To all the comments about the lexing/parsing/tokens/etc., I'll admit I
don't know enough about compiler design to understand the
arguments. However, I would expect that the compiler would be able to
distinguish the ** in "x**y" from the ** in "**p" due to the preceding
object/value (or lack thereof). Perhaps that expectation is not
correct, in which case I'll grant there may be technical difficulties
in implementing a binary ** operator.
Take a look at the translation phases defined in C99 5.1.1.2.
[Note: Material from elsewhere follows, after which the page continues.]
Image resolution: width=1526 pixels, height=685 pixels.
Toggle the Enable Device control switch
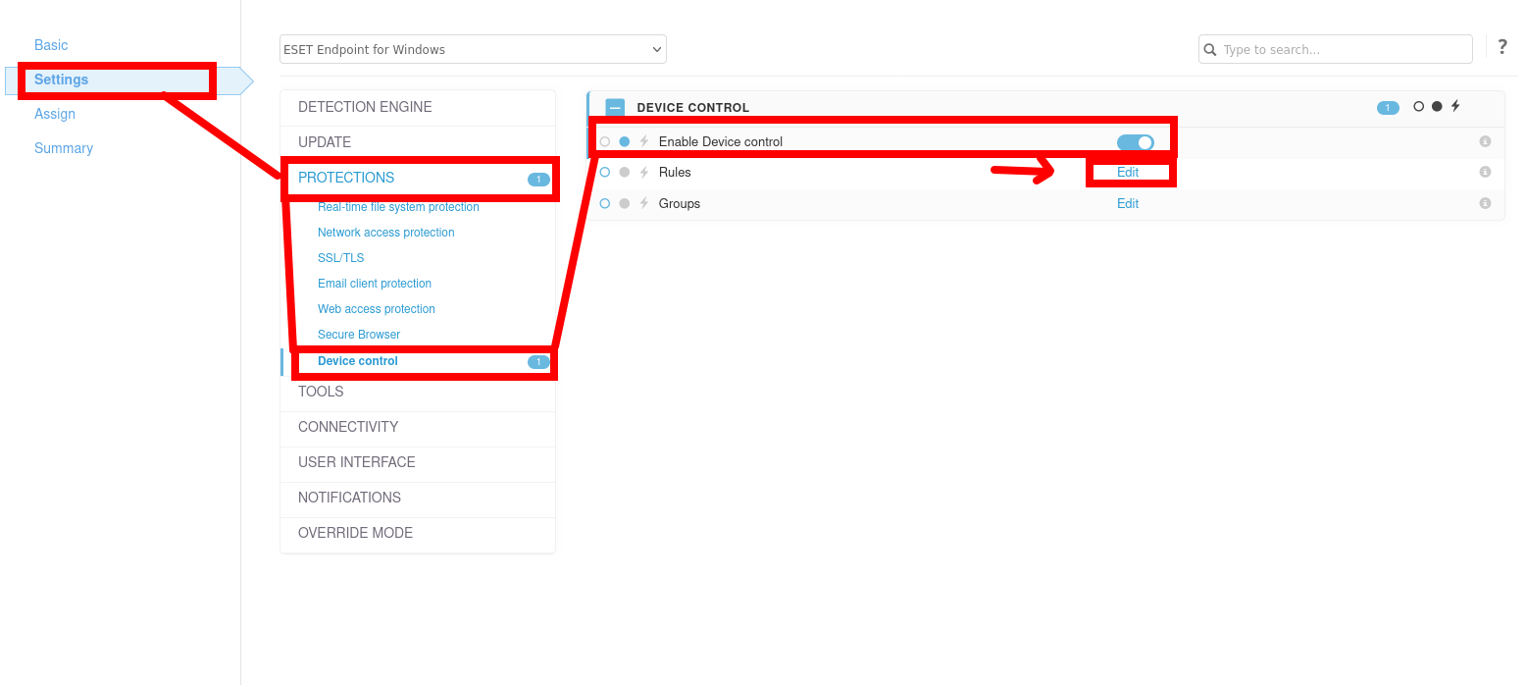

Preprocesing tokens are resolved in phase 3. In that phase, there is
no "preceding object/value", there's only a stream of tokens, and no
distinction between
x ** y
where y is the name of a pointer object, and
x ** y
where y is the name of an integer object. That information doesn't
exist until phase 7. (Preprocessor tokens are converted into tokens
in phase 7, but a preprocessor token is always converted to a single
token.)
Compilers don't necessarily implement each phase as a separate program
(for example, the first several phases are typically combined into the
preprocessor), but the each phase does reflect the information that's
available at that point in translation.
In summary, && is *always* treated as a single token (<OT>even in C++,
where x&(&y) can be legal due to operator overloading</OT>); treating
** as either one or two tokens depending on the context would require
information that's not available at the point where the decision needs
to be made.
Note that typedefs complicate this model a bit. This expression:
(x)-1
might be either a cast applied to a unary minus, or a subtraction
whose left operand is a parenthesized expression. Which one it is
depends on whether x is a currently visible typedef -- which means
that the parser requires feedback from the symbol table. (This gave
me a few gray hairs some years ago, when I was working on a C parser.)
But parsing and symbol table management both take place during phase
7, so in principle at least it's not as much of an issue. The C
grammar *could* have been designed, and some language grammars are
designed, so that a translation unit can be parsed without any
semantic analysis (knowledge of declarations, etc.), but since
typedefs were added relatively late that wasn't practical.